Another practical issue is the determination of the number of training data samples. There is no rigid rule for determining the number of training samples for power prediction using neural networks. Thus, we need to analyze the dependency between the number of training samples and statistical results for determining that number. We measure the change of the RMSE with regard to the increase of the number of training data samples. Figure 9 shows the trend graph that plots the numbers of training data samples and their corresponding RMSEs for the case of the TI material and two machine tools. As the sample sizes increase and the under-fitting of the ANN-based models decreases, RMSEs decrease to below 5% by about 6000 samples for Machine 1 and by 3000 samples for Machine 2. On the other hand, the ANN-based models start to increase the RMSEs when they, respectively, reach about 250,000 training samples in Machine 1 and about 50,000 training samples in Turning 2. This phenomenon is due to the over-fitting problem, which undermines a generalization ability of ANN-based models and can be caused from larger training data sizes than needed to solve the given problem [47].

5. Conclusions

This paper presented a standard data-based modeling approach to predict power consumption in turning machining operations. For this purpose, we described how to identify and categorize the MC, input, and output data among machining data, and then how to create predictive models using the identified and categorized data. The methodology presented in this paper can provide a good ability of prediction for process planning decisions on the basis of historical data collected from machining operations. The methodology allows manufacturers to create multiple predictive models that can be applied to diverse MCs. The methodology enables manufacturers to create fine-grained models predictable up to the level of an NC program. The methodology uses standardized data interfaces such as STEP-NC and MTConnect to provide comprehensiveness and interoperability to capture and share the machining data.

A machining shop can benefit from the application of hundreds or thousands of instances of predictive models for its machining facilities and operations.
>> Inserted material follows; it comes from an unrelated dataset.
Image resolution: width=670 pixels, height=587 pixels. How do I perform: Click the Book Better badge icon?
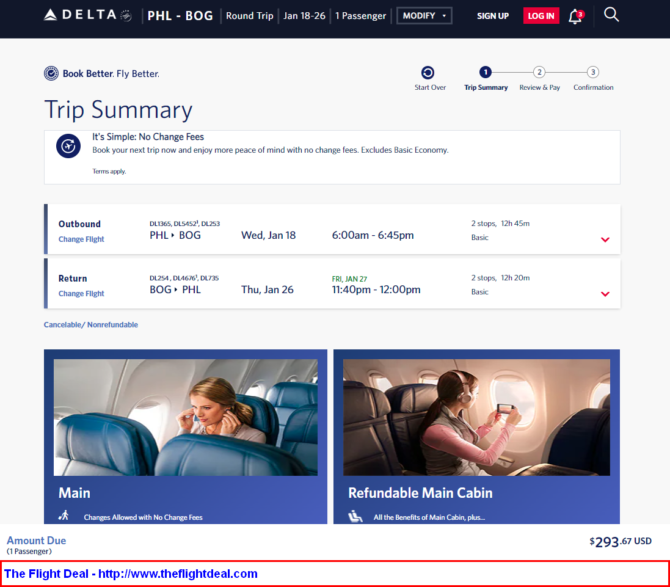(x=51, y=73)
To provide these multiple instances of predictive models, we are developing a logically-organized framework that can design and operate these predictive models. This framework reduces the number of times of running the predictive modeling process by clustering together some MCs where the similarity in the relationships between input and output variables is found. This framework also constructs a common pool that accumulates predictive models to be used as building blocks. It enables common, reusable, and extensible applications of predictive models across machining shops. This is a significant advantage over traditional modeling approaches based on regression models. This is another reason why we use standardized data interfaces that can provide an open data sharing environment across machining shops.

As we mentioned in Section 1, data collecting is an important process because our approach uses historical machining data. A machining shop accumulates a large volume of machine-monitoring data as the number and the operation time of machine tools increase. A conventional database environment cannot efficiently manage the large volume of the data needed to perform fast retrieval and processing for runtime decision-making. Thus, it is helpful to use distributed database techniques such as Hadoop Distributed File System and its associated programming techniques such as MapReduce. We are currently developing this data infrastructure to increase the abilities of data retrieval and processing across machining shops.

Some limitations of this paper were the use of machine-monitoring data generated from a machining simulator, and the inability of predictive models to sustain high accuracy in high power values. Also, UQ was the out-of-scope of this paper. Future works include: (1) using real data collected from actual machining operations; (2) establishing consistency of high accuracy across full ranges of power values; and (3) integrating methodologies of UQ.